Ireland were left with the macho rugby position of sorting out the French when the referee wouldn't.

The man who would have pulled in the troops and taken it right up the guts of the French was seated somewhere above pitch-side providing the BBC with his take on the game.

Ugly Nature

Away from the ugly nature of what was going on, it was obvious the state of the game required Ireland to trim their approach back to that which won back-to-back Six Nations.

Ireland went to the break with a 9-3 lead and soon witnessed the incoming weapons of Rabah Slimani and Eddy Ben Arous in the 45th minute.

Then, they were given the gift of 20 year-old hooker Camille Chat coming on in the 48th minute.

The trend towards evolving the attack had to be shelved in such conditions and the ball regularly put to the corners for Devin Toner and the pack to apply pressure on the lineout throwing of Chat, a baby of international rugby.

It was France who had to chase the game. It was they who were behind and had to take chances. It never happened.

Ireland did activate the kicking game.
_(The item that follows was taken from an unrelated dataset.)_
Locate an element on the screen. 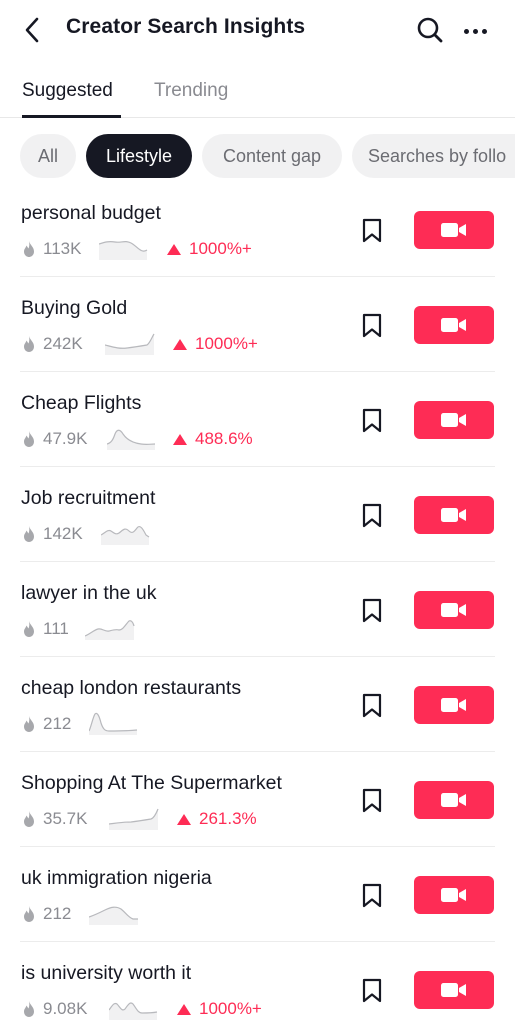 This screenshot has height=1024, width=515. search-button is located at coordinates (430, 30).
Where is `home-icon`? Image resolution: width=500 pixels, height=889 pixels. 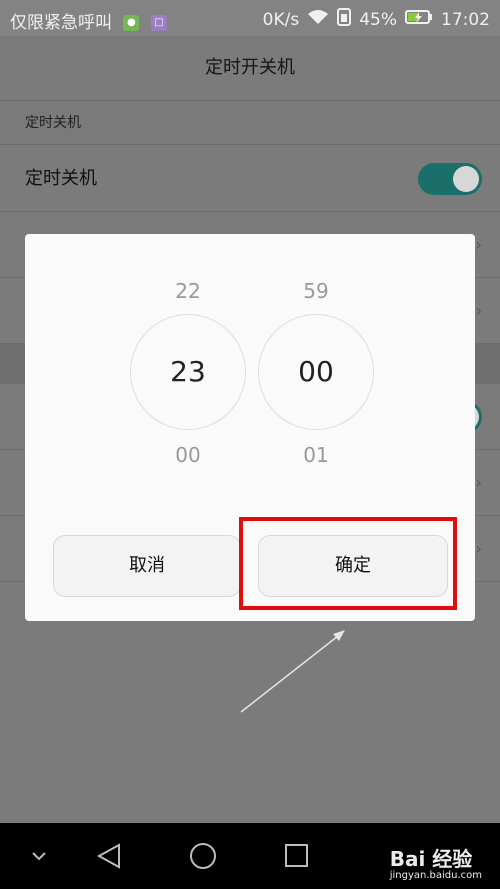
home-icon is located at coordinates (203, 856).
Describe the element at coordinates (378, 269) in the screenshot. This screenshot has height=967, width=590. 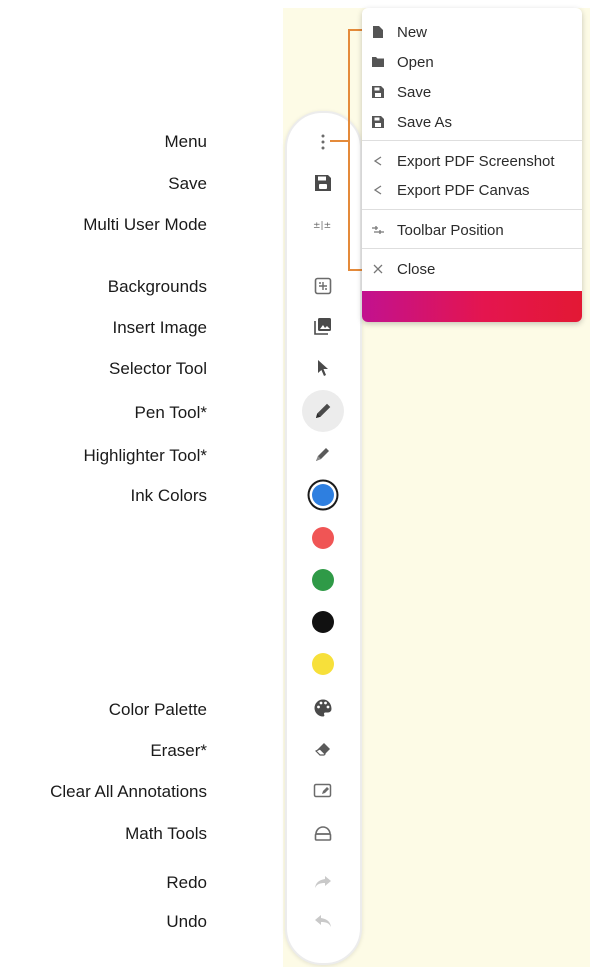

The problem was they went to the air rather than the touchline.

A combination of inaccurate execution of their kicking game and France's better-than-expected work under the high ball when it was accurate gave the home side traction.

In the last quarter, the power of their bench really came to the fore with the arrival of second row Paul Jedrasiak and flanker Loann Goujon.

More importantly, scrum-half Maxime Machenaud became the sniper who asked a tiring Irish pack to react quicker than they were able.

The Top-14 is a grinding League and this international turned into the kind of test match the French have been playing at club level.